**DIRECTIVE**
Can you reproduce the part of the listing that opens with the line containing "2004 (258, 2464)" and closes with the line containing "Put This On", swapping "Twitter" for "X" and leaving everything else unchanged?

== TASK DATA ==

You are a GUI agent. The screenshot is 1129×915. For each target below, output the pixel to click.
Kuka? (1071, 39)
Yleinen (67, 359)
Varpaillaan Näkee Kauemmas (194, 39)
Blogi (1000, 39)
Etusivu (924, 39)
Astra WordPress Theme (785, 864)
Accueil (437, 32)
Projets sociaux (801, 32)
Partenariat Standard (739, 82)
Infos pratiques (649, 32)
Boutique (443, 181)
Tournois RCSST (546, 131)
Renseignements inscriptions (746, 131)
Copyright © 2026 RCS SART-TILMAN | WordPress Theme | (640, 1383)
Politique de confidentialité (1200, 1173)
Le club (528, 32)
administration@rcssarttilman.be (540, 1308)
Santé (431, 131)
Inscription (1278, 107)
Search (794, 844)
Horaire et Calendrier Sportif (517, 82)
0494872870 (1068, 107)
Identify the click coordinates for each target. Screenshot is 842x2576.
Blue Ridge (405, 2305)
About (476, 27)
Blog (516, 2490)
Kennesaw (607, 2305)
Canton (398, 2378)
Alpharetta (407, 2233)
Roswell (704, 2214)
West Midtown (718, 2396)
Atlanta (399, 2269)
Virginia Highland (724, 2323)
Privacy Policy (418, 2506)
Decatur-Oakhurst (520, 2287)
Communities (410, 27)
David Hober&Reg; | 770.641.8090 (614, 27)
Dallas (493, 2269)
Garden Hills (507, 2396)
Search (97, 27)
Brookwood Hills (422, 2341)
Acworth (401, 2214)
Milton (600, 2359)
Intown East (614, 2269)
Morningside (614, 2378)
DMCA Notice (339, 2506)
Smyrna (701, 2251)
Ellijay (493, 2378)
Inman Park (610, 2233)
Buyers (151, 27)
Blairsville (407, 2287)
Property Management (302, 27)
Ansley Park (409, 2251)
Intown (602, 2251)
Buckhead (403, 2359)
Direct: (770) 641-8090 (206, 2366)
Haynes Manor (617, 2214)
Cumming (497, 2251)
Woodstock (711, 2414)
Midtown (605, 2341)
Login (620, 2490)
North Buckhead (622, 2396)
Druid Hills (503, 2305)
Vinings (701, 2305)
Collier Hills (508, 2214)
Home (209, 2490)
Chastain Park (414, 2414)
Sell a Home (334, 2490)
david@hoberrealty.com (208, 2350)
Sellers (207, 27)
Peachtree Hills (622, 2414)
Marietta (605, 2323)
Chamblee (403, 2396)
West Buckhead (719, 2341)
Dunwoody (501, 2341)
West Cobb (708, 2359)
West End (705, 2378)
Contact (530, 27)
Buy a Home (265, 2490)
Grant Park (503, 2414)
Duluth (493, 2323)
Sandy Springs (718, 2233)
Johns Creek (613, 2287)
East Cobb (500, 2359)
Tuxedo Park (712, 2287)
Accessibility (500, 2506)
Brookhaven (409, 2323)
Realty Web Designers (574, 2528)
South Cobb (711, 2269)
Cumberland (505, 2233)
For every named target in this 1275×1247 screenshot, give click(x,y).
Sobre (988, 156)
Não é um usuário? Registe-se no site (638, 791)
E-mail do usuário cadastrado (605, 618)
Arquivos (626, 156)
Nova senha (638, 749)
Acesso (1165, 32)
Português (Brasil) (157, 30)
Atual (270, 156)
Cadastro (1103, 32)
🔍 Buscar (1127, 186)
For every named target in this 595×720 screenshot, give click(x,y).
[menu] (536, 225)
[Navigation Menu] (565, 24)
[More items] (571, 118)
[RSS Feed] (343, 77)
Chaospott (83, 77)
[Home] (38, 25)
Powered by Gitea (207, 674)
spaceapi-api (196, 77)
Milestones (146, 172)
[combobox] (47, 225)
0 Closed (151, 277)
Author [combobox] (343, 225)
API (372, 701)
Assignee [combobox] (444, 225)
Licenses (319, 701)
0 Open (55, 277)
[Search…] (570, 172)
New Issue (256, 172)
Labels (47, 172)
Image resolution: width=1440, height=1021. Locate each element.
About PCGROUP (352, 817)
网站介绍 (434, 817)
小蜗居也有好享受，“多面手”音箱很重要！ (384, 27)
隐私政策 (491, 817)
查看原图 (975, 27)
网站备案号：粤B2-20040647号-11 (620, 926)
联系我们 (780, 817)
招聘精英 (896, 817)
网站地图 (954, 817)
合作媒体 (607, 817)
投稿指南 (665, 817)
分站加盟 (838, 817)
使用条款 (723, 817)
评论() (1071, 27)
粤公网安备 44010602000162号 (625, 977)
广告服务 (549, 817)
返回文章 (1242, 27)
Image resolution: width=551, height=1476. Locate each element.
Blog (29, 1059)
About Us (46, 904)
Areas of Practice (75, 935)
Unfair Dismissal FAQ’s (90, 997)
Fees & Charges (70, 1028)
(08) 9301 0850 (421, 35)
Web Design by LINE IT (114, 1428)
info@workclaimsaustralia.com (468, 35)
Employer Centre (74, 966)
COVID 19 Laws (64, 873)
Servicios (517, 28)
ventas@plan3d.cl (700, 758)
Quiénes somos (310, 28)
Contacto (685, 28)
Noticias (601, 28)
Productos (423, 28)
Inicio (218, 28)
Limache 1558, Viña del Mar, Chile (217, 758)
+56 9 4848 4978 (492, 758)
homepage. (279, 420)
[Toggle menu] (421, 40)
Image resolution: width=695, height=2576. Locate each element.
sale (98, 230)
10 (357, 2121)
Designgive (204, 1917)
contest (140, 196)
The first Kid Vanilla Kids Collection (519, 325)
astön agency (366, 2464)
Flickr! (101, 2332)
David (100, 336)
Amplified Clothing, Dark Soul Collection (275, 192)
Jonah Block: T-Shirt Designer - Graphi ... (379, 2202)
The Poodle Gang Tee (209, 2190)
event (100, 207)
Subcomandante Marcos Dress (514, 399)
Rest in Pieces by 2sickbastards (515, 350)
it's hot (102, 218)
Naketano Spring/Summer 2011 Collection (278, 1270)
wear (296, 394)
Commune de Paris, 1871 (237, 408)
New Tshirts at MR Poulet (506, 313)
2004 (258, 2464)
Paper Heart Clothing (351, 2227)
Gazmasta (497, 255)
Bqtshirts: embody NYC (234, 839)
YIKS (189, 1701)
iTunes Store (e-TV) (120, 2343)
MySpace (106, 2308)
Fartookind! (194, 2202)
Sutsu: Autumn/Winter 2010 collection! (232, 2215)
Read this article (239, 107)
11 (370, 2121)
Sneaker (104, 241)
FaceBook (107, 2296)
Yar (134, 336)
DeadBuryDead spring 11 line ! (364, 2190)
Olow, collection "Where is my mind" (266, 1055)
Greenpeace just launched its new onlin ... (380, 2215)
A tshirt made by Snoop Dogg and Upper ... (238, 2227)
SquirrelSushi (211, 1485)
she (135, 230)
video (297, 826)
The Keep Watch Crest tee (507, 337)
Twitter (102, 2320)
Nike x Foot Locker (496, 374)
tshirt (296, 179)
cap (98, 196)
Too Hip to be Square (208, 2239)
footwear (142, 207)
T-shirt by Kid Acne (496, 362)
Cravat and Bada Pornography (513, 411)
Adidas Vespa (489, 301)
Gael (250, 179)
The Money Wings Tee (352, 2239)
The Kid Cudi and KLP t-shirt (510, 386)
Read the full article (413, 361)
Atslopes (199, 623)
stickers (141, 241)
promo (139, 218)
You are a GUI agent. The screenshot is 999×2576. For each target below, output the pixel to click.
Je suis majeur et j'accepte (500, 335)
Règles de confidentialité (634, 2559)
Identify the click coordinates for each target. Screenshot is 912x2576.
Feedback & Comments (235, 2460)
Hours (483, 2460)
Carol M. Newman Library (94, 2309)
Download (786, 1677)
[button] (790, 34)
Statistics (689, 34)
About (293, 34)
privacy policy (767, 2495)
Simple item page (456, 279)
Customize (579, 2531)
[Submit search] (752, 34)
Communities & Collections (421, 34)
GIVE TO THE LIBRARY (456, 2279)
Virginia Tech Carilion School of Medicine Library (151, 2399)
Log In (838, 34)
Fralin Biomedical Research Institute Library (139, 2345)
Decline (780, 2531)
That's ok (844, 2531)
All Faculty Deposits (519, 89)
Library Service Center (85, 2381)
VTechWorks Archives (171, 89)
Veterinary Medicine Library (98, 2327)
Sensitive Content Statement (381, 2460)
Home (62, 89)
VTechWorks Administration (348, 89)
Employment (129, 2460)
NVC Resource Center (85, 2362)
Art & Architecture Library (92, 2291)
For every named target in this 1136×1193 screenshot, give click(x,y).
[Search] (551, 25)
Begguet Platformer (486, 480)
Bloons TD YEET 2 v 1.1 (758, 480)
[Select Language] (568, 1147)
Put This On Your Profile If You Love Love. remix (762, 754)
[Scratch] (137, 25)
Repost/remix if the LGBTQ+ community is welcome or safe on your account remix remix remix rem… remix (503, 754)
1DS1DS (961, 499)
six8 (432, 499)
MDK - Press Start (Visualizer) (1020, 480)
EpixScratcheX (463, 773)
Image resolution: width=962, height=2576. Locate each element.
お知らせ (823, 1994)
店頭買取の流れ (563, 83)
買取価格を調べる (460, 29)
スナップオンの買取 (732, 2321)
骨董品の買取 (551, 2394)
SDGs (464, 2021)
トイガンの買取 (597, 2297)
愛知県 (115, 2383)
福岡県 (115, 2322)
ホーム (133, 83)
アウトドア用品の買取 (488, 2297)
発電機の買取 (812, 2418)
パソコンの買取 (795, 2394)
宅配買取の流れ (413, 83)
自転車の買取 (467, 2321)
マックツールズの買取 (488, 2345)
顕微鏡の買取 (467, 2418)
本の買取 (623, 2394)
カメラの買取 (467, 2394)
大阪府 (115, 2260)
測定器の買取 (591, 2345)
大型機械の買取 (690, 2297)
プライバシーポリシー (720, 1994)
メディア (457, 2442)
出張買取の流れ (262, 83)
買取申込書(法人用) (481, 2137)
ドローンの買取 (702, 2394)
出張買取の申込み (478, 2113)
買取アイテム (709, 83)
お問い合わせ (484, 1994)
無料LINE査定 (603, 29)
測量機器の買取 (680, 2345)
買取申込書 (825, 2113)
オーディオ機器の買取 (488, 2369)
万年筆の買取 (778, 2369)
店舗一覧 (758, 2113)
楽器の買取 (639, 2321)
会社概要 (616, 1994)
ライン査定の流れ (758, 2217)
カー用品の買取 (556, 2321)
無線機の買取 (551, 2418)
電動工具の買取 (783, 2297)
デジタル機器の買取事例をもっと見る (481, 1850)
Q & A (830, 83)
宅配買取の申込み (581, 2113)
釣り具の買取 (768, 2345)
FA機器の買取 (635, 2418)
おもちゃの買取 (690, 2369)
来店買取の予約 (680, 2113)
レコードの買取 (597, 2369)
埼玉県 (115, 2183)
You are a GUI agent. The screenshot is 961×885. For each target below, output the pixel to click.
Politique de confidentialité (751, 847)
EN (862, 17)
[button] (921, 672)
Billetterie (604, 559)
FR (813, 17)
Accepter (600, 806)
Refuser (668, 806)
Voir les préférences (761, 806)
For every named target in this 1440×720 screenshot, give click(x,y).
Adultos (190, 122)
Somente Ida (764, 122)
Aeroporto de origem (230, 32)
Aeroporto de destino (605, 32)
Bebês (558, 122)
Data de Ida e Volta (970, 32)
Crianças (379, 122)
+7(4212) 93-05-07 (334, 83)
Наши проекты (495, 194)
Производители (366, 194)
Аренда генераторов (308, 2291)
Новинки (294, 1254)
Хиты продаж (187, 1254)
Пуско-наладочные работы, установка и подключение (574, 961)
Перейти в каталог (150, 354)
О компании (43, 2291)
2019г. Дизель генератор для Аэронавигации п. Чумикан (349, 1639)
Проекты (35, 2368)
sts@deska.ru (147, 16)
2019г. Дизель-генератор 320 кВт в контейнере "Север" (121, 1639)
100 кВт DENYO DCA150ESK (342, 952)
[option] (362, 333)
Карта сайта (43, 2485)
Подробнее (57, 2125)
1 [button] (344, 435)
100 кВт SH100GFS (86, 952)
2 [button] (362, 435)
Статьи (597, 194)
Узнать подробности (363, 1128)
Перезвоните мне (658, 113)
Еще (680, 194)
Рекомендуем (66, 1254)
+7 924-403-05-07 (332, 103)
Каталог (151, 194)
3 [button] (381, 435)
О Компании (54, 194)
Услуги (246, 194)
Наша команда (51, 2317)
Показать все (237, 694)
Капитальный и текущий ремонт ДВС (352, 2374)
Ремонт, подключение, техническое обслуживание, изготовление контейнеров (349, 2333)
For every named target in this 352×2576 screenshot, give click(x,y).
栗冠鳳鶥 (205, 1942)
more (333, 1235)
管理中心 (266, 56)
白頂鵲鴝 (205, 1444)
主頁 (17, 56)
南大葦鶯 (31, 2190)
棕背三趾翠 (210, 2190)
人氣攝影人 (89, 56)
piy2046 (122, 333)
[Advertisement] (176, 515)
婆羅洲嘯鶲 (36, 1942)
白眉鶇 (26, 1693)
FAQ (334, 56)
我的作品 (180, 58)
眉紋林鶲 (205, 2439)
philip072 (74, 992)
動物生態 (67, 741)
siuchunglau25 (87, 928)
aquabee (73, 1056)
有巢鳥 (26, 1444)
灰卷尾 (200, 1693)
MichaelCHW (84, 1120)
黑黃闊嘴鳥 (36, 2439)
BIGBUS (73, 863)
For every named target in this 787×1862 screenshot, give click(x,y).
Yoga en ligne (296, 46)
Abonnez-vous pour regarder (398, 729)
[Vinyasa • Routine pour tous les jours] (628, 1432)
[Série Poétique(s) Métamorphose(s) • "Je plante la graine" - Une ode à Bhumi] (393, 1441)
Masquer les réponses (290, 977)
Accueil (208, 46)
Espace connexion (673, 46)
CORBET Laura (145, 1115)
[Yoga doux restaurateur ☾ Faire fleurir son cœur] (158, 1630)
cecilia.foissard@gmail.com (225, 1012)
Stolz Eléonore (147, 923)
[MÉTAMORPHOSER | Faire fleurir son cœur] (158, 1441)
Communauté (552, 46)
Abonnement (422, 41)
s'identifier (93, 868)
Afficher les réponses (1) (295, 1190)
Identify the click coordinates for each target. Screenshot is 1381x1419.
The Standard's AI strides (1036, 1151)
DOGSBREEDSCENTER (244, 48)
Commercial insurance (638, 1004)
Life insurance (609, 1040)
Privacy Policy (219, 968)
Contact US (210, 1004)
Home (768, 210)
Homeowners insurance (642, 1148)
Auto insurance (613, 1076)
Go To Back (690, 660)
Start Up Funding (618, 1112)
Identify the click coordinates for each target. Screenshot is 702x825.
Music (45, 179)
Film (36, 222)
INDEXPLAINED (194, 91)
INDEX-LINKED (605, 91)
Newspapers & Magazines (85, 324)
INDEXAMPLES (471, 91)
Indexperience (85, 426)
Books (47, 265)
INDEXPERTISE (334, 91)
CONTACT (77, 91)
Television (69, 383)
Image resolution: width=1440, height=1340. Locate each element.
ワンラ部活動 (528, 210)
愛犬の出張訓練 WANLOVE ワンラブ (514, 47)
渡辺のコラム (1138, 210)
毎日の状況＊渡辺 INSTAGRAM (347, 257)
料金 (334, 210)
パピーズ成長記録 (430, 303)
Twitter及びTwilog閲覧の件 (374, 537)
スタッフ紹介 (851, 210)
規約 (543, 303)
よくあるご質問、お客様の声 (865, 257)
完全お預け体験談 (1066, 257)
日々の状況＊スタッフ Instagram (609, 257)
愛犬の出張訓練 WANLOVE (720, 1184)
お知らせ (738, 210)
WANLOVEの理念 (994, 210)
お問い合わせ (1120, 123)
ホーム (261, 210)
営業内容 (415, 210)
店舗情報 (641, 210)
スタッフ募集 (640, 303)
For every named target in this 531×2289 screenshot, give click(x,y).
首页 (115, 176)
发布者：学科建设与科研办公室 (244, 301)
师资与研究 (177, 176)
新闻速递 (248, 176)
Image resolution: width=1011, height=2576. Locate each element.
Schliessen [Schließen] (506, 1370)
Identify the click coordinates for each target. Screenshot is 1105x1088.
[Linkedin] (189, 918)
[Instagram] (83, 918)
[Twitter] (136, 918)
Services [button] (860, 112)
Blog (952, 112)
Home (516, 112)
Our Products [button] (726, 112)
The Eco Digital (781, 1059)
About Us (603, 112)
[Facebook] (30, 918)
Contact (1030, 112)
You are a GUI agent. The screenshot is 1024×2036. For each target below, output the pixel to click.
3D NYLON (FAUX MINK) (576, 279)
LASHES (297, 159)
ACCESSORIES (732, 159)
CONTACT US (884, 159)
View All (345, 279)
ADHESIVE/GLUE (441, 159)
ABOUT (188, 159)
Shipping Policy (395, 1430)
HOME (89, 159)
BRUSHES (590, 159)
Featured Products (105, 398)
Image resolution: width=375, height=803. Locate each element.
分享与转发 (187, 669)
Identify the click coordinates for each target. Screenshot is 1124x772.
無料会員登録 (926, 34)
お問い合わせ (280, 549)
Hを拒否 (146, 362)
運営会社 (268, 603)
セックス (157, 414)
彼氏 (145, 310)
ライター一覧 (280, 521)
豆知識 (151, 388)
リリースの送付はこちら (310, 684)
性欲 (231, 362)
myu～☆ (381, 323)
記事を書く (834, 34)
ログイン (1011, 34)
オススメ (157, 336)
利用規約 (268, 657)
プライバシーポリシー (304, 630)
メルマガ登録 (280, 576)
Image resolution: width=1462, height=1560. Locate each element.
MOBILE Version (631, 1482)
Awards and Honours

===

**CORRECT ANSWER**
2004 (258, 2464)
Paper Heart Clothing (351, 2227)
Gazmasta (497, 255)
Bqtshirts: embody NYC (234, 839)
YIKS (189, 1701)
iTunes Store (e-TV) (120, 2343)
MySpace (106, 2308)
Fartookind! (194, 2202)
Sutsu: Autumn/Winter 2010 collection! (232, 2215)
Read this article (239, 107)
11 (370, 2121)
Sneaker (104, 241)
FaceBook (107, 2296)
Yar (134, 336)
DeadBuryDead spring 11 line ! (364, 2190)
Olow, collection "Where is my mind" (266, 1055)
Greenpeace just launched its new onlin ... (380, 2215)
A tshirt made by Snoop Dogg and Upper ... (238, 2227)
SquirrelSushi (211, 1485)
she (135, 230)
video (297, 826)
The Keep Watch Crest tee (507, 337)
X (102, 2320)
Nike x Foot Locker (496, 374)
tshirt (296, 179)
cap (98, 196)
Too Hip to be Square (208, 2239)
footwear (142, 207)
T-shirt by Kid Acne (496, 362)
Cravat and Bada Pornography (513, 411)
Adidas Vespa (489, 301)
Gael (250, 179)
The Money Wings Tee (352, 2239)
The Kid Cudi and KLP t-shirt (510, 386)
Read the full article (413, 361)
Atslopes (199, 623)
stickers (141, 241)
promo (139, 218)
You are a GUI agent. The screenshot is 999×2576. For each target below, output the pixel to click.
Je suis majeur et j'accepte (500, 335)
Règles de confidentialité (634, 2559)
Identify the click coordinates for each target. Screenshot is 912x2576.
Feedback & Comments (235, 2460)
Hours (483, 2460)
Carol M. Newman Library (94, 2309)
Download (786, 1677)
[button] (790, 34)
Statistics (689, 34)
About (293, 34)
privacy policy (767, 2495)
Simple item page (456, 279)
Customize (579, 2531)
[Submit search] (752, 34)
Communities & Collections (421, 34)
GIVE TO THE LIBRARY (456, 2279)
Virginia Tech Carilion School of Medicine Library (151, 2399)
Log In (838, 34)
Fralin Biomedical Research Institute Library (139, 2345)
Decline (780, 2531)
That's ok (844, 2531)
All Faculty Deposits (519, 89)
Library Service Center (85, 2381)
VTechWorks Archives (171, 89)
Veterinary Medicine Library (98, 2327)
Sensitive Content Statement (381, 2460)
Home (62, 89)
VTechWorks Administration (348, 89)
Employment (129, 2460)
NVC Resource Center (85, 2362)
Art & Architecture Library (92, 2291)
For every named target in this 1136×1193 screenshot, give click(x,y).
[Search] (551, 25)
Begguet Platformer (486, 480)
Bloons TD YEET 2 v 1.1 (758, 480)
[Select Language] (568, 1147)
Put This On Your Profile If You Love Love. remix (762, 754)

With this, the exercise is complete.